***** Исходный фрагмент

15 Результаты исследования. В ходе проведения Первой всеобщей переписи населения Российской империи 1897 г. фиксировалось распределение населения не по национальности, а по родному языку. Тем не менее, как показывает сравнение материалов переписи с итогами последующих переписей, лингвистическую идентичность в данном случае можно отождествлять с этнической принадлежностью. В переписи 1897 г. отдельно от литовского выделялся жмудский язык (ныне рассматриваемый как диалект литовского языка), поэтому жемайты (жмудь) выделены нами как четвёртый коренной народ Прибалтики, наравне с эстонцами (эстами), латышами и литовцами (аукштайтами).
16 По итогам переписи населения 1897 г. коренные народы составляли 68,7 % населения Прибалтики (в т. ч., литовцы — 28,5 %, латыши — 24,3 %, эстонцы —15,9 %). Наиболее высока доля коренного населения была в Эстляндской и Лифляндской губерниях (рис. 1). В большинстве уездов данных губерний эта доля составляла свыше 90 %, за исключением Юрьевского уезда (за счёт г. Юрьева, ныне Тарту) и губернских центров — Ревеля (63,2 %) и Риги (48,6 %). Свыше 80 % была доля коренного населения в Курляндской губернии и немногим более 70 % — в большинстве уездов Ковенской и северной части Сувалкской губернии. Крайне низкая доля коренных народов Прибалтики наблюдалась в Латгалии (западной части Витебской губернии) и Виленском крае (северо-западе Виленской губернии). В Латгалии она составляла 54,3 %, в Виленском крае — 42,7 %. При этом самой низкой долей коренного населения характеризовались губернские центры на территории будущей Литвы — Вильна (2,2 %) и Ковна (6,7 %).

**********
***** Записанные данные

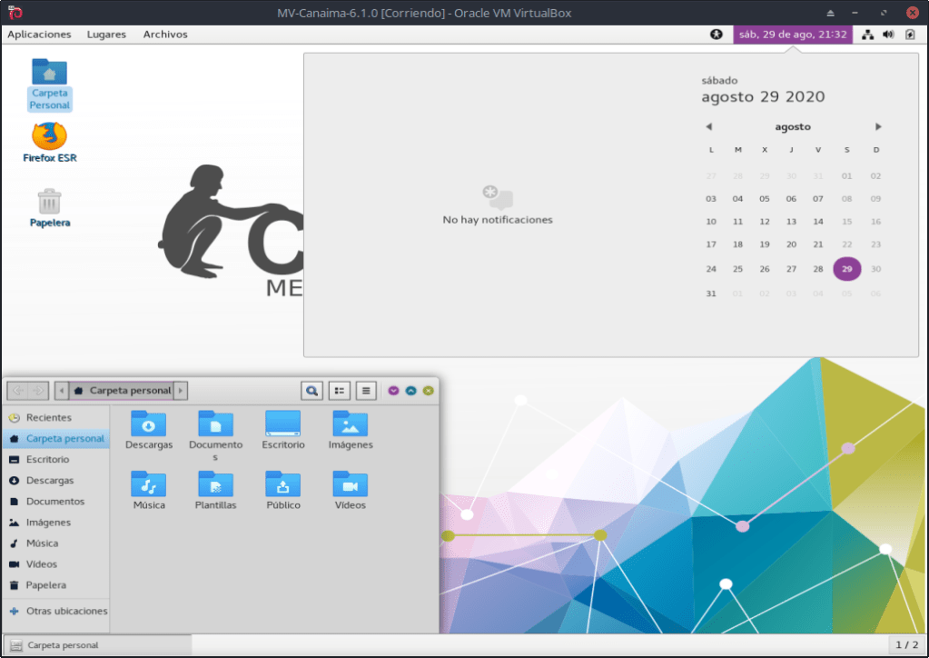The width and height of the screenshot is (929, 658).
Task: Open the Lugares menu
Action: tap(106, 35)
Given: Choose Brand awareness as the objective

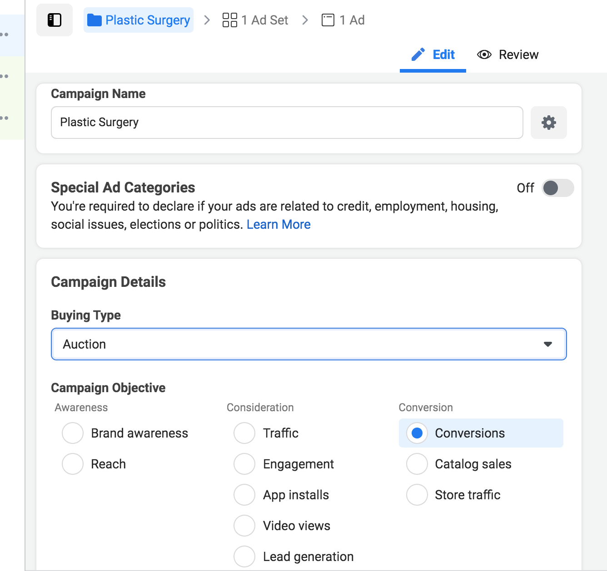Looking at the screenshot, I should point(72,433).
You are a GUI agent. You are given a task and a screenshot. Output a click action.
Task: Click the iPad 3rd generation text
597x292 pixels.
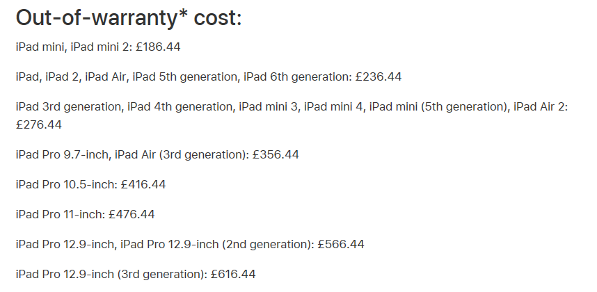pyautogui.click(x=70, y=106)
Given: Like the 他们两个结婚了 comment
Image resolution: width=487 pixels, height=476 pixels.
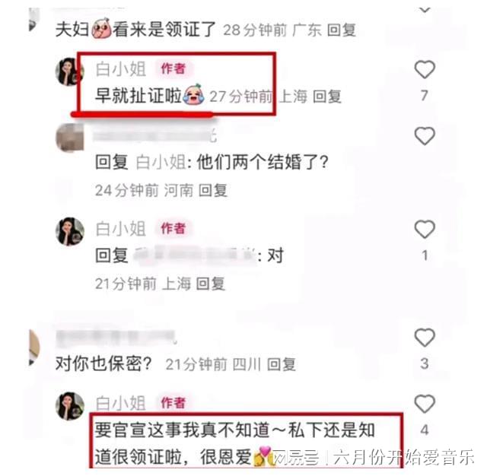Looking at the screenshot, I should pos(425,136).
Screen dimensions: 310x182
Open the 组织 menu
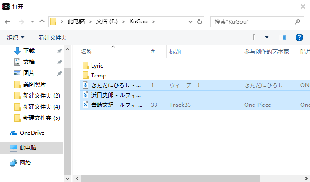coord(15,37)
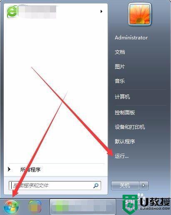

**********

Какую долю населения Риги составляли коренные народы по переписи 1897 г., согласно исходному фрагменту?

В Риге доля коренного населения составляла 48,6 %.